↓

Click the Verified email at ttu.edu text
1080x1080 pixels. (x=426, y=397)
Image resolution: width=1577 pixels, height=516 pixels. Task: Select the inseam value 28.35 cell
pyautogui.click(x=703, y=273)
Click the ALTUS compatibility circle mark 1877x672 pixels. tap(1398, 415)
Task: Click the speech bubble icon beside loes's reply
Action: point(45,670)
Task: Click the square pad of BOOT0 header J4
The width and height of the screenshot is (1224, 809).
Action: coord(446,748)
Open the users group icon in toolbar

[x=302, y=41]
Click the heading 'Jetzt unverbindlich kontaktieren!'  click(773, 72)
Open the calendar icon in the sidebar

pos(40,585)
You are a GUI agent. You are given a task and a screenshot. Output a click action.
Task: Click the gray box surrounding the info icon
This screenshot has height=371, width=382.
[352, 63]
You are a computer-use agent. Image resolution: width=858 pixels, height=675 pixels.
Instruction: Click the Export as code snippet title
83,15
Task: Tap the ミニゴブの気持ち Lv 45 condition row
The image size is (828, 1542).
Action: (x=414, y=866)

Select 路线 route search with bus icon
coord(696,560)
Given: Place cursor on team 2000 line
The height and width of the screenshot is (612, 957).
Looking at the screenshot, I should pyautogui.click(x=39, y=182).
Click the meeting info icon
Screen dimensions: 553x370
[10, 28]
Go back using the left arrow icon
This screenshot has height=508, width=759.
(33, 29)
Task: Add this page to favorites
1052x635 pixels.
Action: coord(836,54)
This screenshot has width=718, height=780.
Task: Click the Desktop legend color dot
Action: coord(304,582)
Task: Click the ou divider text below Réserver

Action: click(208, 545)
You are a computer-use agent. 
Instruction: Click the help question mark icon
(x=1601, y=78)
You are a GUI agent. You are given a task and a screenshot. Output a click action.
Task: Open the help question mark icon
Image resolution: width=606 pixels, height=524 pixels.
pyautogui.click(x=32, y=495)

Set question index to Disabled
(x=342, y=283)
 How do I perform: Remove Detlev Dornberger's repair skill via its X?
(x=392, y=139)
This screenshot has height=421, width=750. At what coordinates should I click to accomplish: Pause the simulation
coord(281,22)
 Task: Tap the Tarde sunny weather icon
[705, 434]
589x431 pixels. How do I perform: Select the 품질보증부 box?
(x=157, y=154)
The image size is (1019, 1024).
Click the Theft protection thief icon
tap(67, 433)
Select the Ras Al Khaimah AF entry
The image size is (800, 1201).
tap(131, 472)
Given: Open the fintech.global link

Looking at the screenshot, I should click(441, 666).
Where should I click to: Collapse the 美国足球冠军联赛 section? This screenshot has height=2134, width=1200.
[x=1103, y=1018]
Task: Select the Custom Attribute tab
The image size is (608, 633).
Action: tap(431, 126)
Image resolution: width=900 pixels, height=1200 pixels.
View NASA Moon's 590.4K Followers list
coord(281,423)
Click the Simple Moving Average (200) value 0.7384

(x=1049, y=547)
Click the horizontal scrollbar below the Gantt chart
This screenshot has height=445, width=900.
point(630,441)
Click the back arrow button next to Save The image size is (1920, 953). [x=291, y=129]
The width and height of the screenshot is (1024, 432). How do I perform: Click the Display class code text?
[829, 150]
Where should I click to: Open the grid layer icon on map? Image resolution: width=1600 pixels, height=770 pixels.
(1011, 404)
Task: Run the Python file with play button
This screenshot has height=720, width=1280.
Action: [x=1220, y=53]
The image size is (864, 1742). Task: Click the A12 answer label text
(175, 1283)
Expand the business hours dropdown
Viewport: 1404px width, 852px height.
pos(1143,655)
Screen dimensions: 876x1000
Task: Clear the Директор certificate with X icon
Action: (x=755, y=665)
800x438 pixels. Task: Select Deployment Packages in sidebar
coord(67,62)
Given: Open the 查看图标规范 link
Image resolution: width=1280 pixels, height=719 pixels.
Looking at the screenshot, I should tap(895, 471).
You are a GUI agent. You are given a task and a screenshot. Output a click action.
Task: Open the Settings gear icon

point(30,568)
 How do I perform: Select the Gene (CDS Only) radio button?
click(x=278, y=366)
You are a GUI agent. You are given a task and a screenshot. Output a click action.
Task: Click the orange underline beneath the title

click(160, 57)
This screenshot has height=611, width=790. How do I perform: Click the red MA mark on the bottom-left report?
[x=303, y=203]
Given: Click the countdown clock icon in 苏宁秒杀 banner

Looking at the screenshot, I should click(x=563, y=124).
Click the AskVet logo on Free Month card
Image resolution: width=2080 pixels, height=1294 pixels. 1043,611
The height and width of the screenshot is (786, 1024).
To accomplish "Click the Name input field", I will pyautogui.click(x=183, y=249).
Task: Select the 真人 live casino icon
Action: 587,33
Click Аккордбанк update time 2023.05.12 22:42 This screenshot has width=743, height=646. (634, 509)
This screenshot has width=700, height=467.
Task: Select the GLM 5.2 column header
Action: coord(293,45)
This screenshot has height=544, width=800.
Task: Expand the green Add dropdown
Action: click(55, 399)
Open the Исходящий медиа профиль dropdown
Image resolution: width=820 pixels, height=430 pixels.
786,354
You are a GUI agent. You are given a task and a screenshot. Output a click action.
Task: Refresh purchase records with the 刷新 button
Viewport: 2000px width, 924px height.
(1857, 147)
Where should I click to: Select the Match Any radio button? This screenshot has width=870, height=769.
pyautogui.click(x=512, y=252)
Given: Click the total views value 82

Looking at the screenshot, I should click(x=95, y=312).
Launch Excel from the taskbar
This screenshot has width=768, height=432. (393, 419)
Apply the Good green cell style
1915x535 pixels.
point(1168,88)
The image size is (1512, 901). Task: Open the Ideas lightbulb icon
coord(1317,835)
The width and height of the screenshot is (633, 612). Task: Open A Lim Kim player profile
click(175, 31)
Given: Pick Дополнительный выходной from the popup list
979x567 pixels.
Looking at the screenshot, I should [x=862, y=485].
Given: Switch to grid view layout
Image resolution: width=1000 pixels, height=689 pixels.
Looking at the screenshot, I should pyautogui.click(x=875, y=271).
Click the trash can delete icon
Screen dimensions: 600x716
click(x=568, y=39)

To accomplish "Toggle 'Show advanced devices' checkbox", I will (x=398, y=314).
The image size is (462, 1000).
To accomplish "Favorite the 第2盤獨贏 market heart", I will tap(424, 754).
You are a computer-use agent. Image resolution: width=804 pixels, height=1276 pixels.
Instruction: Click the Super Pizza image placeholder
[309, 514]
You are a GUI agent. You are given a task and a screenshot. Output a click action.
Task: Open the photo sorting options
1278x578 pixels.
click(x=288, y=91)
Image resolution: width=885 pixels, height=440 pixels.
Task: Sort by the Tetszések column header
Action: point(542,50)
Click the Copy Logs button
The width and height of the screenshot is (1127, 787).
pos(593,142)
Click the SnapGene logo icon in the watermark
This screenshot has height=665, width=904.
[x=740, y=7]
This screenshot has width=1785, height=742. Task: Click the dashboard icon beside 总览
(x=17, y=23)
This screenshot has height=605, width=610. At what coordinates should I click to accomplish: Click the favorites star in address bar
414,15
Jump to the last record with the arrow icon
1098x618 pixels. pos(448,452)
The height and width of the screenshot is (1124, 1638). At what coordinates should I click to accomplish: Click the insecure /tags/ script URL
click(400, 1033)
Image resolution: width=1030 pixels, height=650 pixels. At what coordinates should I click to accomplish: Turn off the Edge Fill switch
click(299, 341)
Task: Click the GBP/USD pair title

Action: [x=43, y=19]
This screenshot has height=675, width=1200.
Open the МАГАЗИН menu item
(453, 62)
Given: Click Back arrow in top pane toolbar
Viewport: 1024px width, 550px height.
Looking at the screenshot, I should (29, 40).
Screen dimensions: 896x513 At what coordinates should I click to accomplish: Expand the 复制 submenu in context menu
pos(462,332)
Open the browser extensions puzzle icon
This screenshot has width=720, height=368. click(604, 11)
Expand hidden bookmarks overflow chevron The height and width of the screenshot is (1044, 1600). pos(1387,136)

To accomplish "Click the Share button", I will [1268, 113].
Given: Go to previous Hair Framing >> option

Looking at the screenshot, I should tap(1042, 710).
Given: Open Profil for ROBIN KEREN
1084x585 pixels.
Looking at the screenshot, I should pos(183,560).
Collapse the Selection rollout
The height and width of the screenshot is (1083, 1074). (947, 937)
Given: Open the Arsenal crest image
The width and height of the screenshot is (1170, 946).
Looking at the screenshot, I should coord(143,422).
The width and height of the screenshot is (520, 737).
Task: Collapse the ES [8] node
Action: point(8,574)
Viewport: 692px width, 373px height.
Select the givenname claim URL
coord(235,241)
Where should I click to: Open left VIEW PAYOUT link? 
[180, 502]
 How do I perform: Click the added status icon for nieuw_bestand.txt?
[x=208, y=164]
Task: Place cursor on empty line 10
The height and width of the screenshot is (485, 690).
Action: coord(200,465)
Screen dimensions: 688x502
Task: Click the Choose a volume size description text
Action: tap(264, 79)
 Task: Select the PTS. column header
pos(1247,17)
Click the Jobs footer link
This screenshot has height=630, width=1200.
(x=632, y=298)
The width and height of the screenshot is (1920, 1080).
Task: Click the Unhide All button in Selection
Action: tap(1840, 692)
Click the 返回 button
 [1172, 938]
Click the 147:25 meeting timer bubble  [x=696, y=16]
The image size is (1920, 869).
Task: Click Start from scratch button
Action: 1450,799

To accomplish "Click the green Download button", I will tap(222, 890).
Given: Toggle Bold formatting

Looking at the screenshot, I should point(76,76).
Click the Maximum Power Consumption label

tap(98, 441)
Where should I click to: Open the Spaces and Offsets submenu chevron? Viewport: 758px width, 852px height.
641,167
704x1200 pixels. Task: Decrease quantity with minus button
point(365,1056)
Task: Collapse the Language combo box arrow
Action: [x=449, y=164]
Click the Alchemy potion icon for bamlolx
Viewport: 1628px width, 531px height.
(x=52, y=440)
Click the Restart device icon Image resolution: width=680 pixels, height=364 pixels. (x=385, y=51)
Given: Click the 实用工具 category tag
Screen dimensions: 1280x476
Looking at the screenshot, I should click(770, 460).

↑

• What the task asks: What you return must be the lines above that run from the line with "The image size is (608, 633)." to the line with "Image resolution: width=900", inclusive, each copied exactly.

• Solution for this exercise:
The image size is (608, 633).
Action: tap(431, 126)
Image resolution: width=900 pixels, height=1200 pixels.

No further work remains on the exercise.